Re: Defining a correct simulating halt decider

On 9/3/24 2:40 PM, olcott wrote:

On 9/3/2024 9:42 AM, joes wrote:

Am Mon, 02 Sep 2024 16:06:24 -0500 schrieb olcott:

On 9/2/2024 12:52 PM, Fred. Zwarts wrote:

Op 02.sep.2024 om 18:38 schreef olcott:

A halt decider is a Turing machine that computes the mapping from its
finite string input to the behavior that this finite string specifies.
If the finite string machine string machine description specifies that
it cannot possibly reach its own final halt state then this machine
description specifies non-halting behavior.

Which DDD does not.

 DDD emulated by HHH cannot possibly reach
its final halt state no matter what HHH does.

Of course it does, because the HHH that it calls aborts and returns to it.
You are confusing the PROGRAM DDD, which happened to be emulated by HHH, with the emulation of DDD by HHH, which is a different thing.
This apparently INTENTIONAL confusion (since you don't correct yourself after the error is exposed) just shows that you are being INTENTIONALLY deceptive and a pathological liar.

 

A halt decider never ever computes the mapping for the computation
that itself is contained within.

Then it is not total.

 Yes it is you are wrong.

No. Just proves you are a stupid liar.

 

Unless there is a pathological relationship between the halt decider H
and its input D the direct execution of this input D will always have
identical behavior to D correctly simulated by simulating halt decider
H.

Which makes this pathological input a counterexample.
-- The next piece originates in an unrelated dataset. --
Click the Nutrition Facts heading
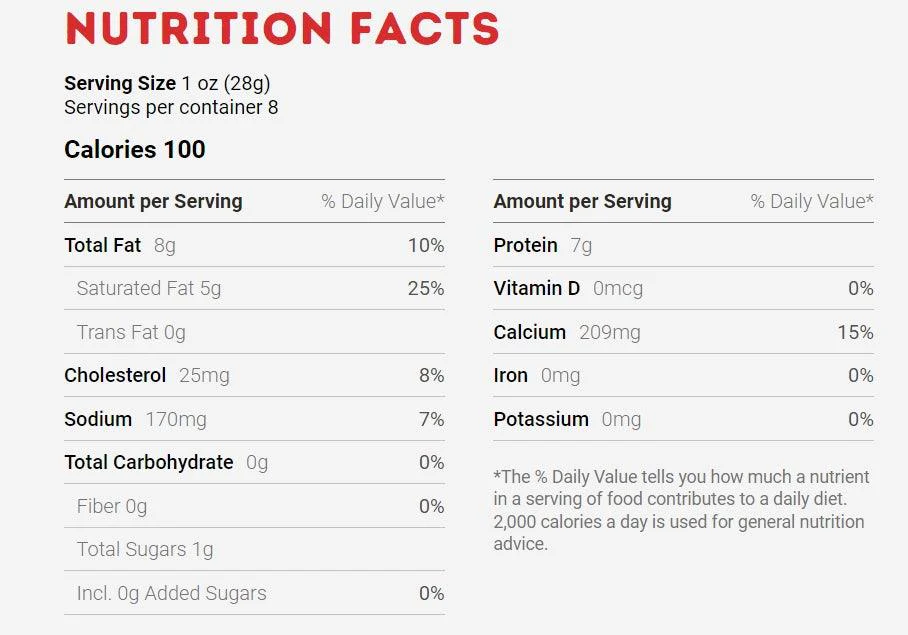This screenshot has width=908, height=635. pos(282,28)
 Which makes the pathological input a counter-example
to the false assumption that the direct execution of
a machine always has the same behavior as the machine
simulated by its pathological simulator.

Nope, since you can't point out which instruction was CORRECTLY emulated that differed in behavior.
All you have shown is that HHH, if it DOES correctly emulate the input (meaning the call HHH instructions go into HHH) then all it sees is exactly the same execution trace as the directly executed DDD (unless HHH isn't a pure function) until it gives up an aborts.
That does NOT show that the "correct simulation by HHH" is different then the direct execution, it shows that HHH makes an incorrect deduction about the behavior when it decides to abort and the "guess" based on lies what the behavior will be.

 

A correct emulation of DDD by HHH only requires that HHH emulate the
instructions of DDD** including when DDD calls HHH in recursive
emulation such that HHH emulates itself emulating DDD.
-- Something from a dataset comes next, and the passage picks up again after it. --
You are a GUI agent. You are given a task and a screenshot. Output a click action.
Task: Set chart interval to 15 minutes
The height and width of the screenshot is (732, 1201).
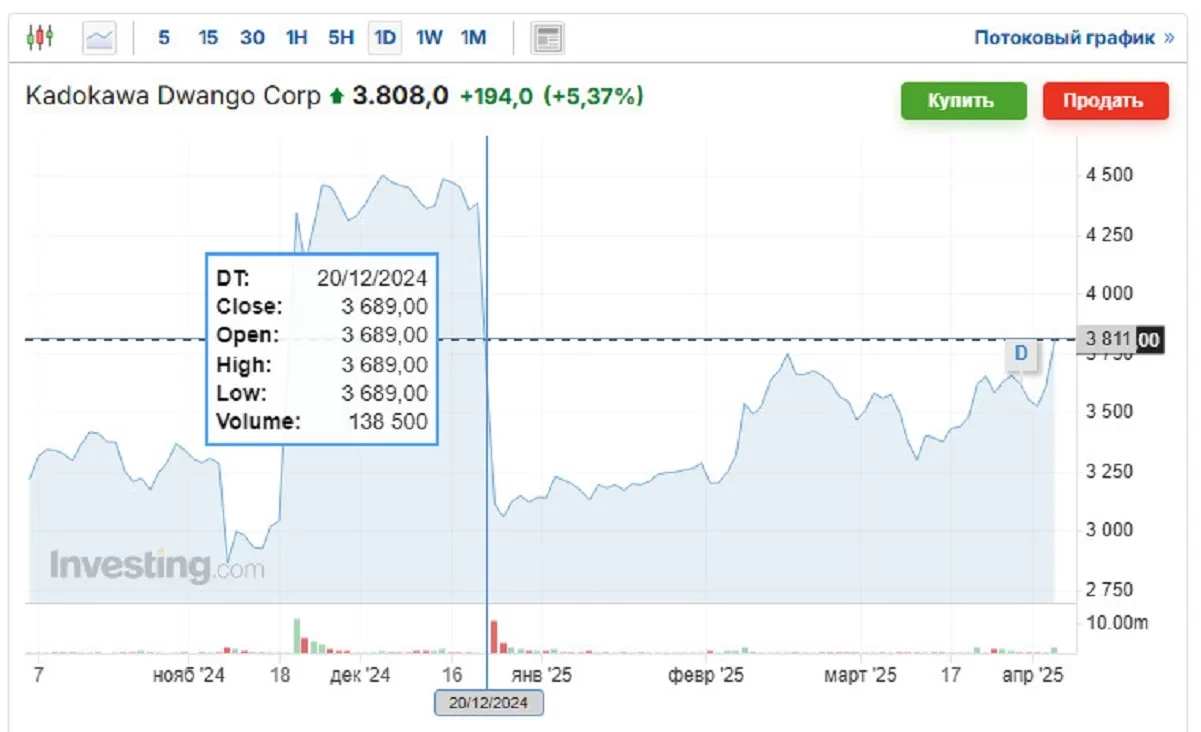coord(208,38)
Indeed, it should simulate *itself* and not a hypothetical other HHH
with different behaviour.

It is emulating the exact same freaking machine code that the x86utm
operating system is emulating.

 

It is not simulating the abort because of a static variable. Why?
>

 void DDD()
{
   HHH(DDD);
   OutputString("This code is unreachable by DDD emulated by HHH");
}

But DDD when run will get there, as will DDD correctly and fully emulated by HHH1.

 

If HHH includes code to see a 'special condition' and aborts and halts,
then it should also simulate the HHH that includes this same code and

DDD has itself and the emulated HHH stuck in recursive emulation.

 

Your HHH incorrectly changes behaviour.
>

 No you are wrong !!!
 

No, you are LYING because it seems you don't even KNOW what a CORRECT emulation actualy is, or what it means by the behavior of DDD.